The Goose, the goose, the goose is on the loose!!!

The PTC discussed at the ESTC in 1980, required more data transmission, computer performance, and interface with the railroad physical and mechanical stuff than existed at that time.

Paul H., is it possible that what you saw: various forms being implemented in the in the 1960’s, was sophisticated systems enforcing signal requirements along with speed authorization required by track occupancy and curve limits?
If so, the LIRR after two disastrous wrecks in the early 1950’s (Rockville Centre tangent head-on and Richmond Hill rear-ender) installed Automatic Speed Control which did control for those restrictions.
PTC that we BS’d about would monitor, direct, require and enforce everything from collisions through curves, grades, tonnage per operative brake restrictions, to fuel saving by setting optimum speeds which avoid highspeeds approaching a place where a delay (meeting a train, say) that isn’t going to get there 'til a while after one of the trains arrive. Authorization to occupy and move on any track, of f’ing course!
Probably we were imagining a more different, than similar, thing than the '60’s stuff?
Right, Ted T.?

Jim Norton, GET A LIFE! Jeffery Guse is nothing but a troll and you must be one as well.

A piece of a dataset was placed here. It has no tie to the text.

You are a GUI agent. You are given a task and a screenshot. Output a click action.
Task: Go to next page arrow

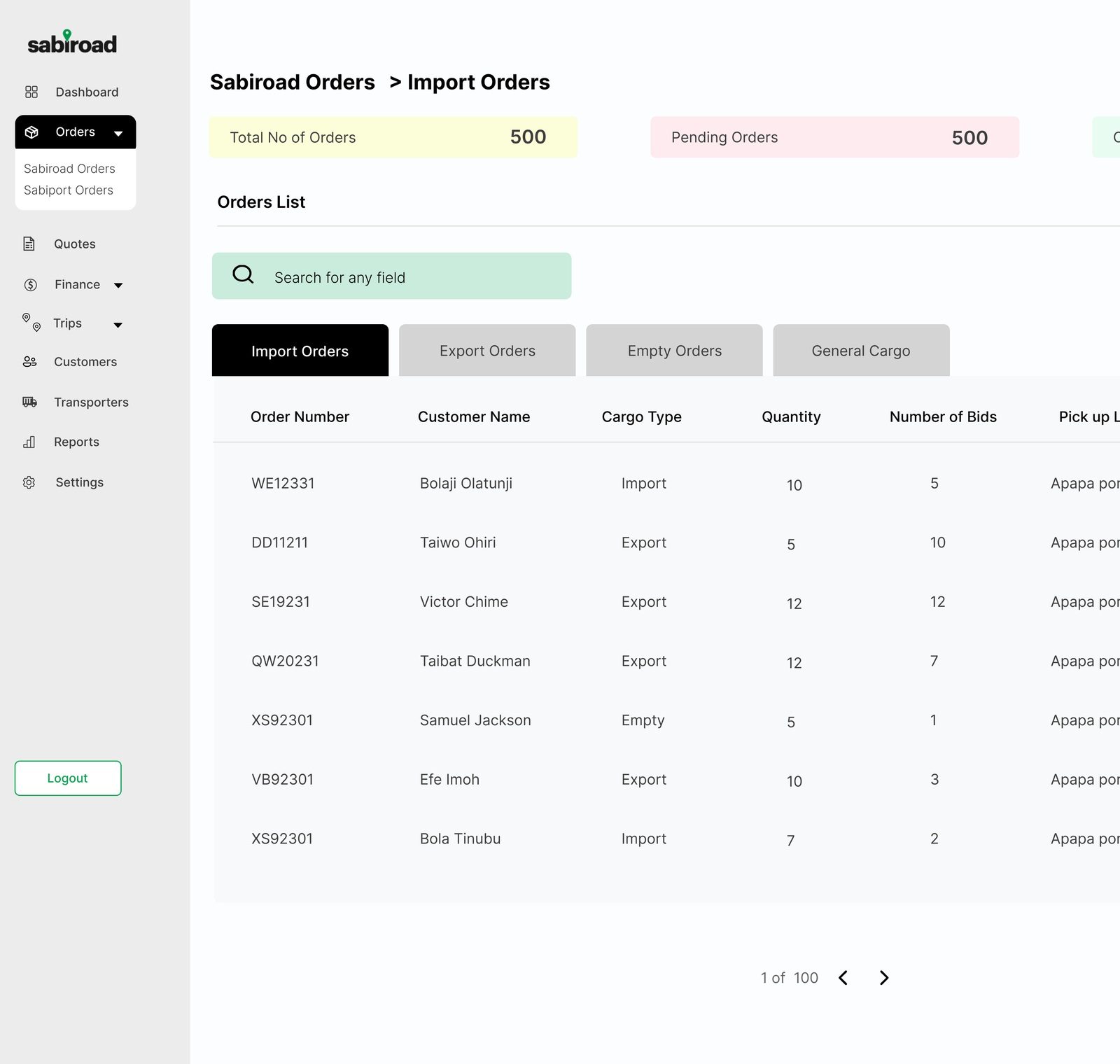[x=884, y=978]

@FRANCIS - I was thinking of LZB (http://en.wikipedia.org/wiki/LZB) which generally furfills the requirements to be considered a form of PTC (that is, for example, it’ll pre-emptively slow or stop a train that’s approaching a lower speed or danger signal with not enough time to slow down - it’s more than a form of ATS or ATC)

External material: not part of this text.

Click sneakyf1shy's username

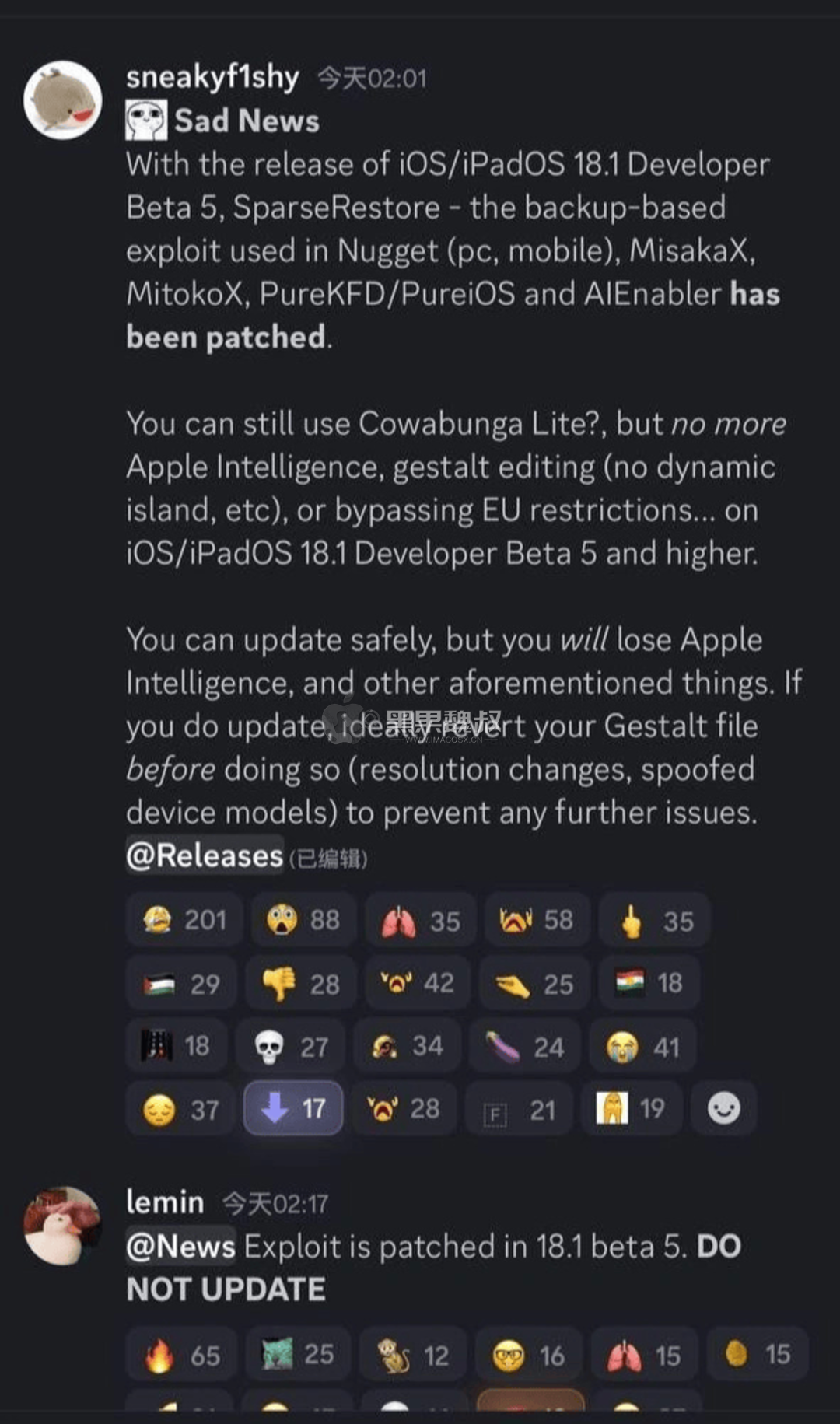(212, 76)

I appreciate the systems being implemented by the railroads (and in the 1980s implemented by the FEC) are considerably more advanced, but these seem to be largely exercises in efficiency and/or implementation details (LZB seems to be built upon the pre-existing conventional block signalling/train detection system rather than an entirely seperate set of tracking systems) rather than changing the fundamentals. I’m happy to be told why I’m wrong though, it was an interesting learning experience finding out about LZB in the first place. Part of what I found interesting is that the differences between it, and ATS, made it clearer what the rationale was for PTC in the first place.

Trains,
If you can’t keep political rants off this board then I for one am going to stop reading them!
Seriously, you are going to lose far more readers than the few loonies you’ll gain.

Paul of Florida,
Glad to set an example with you of maintaining a civil airing of differences.
My response to your stating that LZB, of which I knew nothing (a German system…pardon me Sgt Schultz) operated in the way you described, I should have stated that the LIRR developed or adopted a system similar to what you described that the LZB did but in the '50’s; it pre-emptively controlled speed approaching speed restrictions or obstructions: read “stopped or opposing trains,cars or engines.”
The apparatus was called Automatic Speed Control, abbreviated ASC, not Automatic Train Stop, ATS, or a cab signal system requiring recognizing and physically reacting to a restrictive block indication…
ASC governed curve and diverging route and block occupancy moves.
500 miles south of Silicon Valley in the diaper age of the 1980’s, at SP’s Engine Service Training Center, we were contemplating adapting train control which could have guided a machine carrying people to the Moon and back…implausible…what?..11 years before that had happened…
BTW, maternally I’m pure German; not diss’ing Sgt Schultz or others.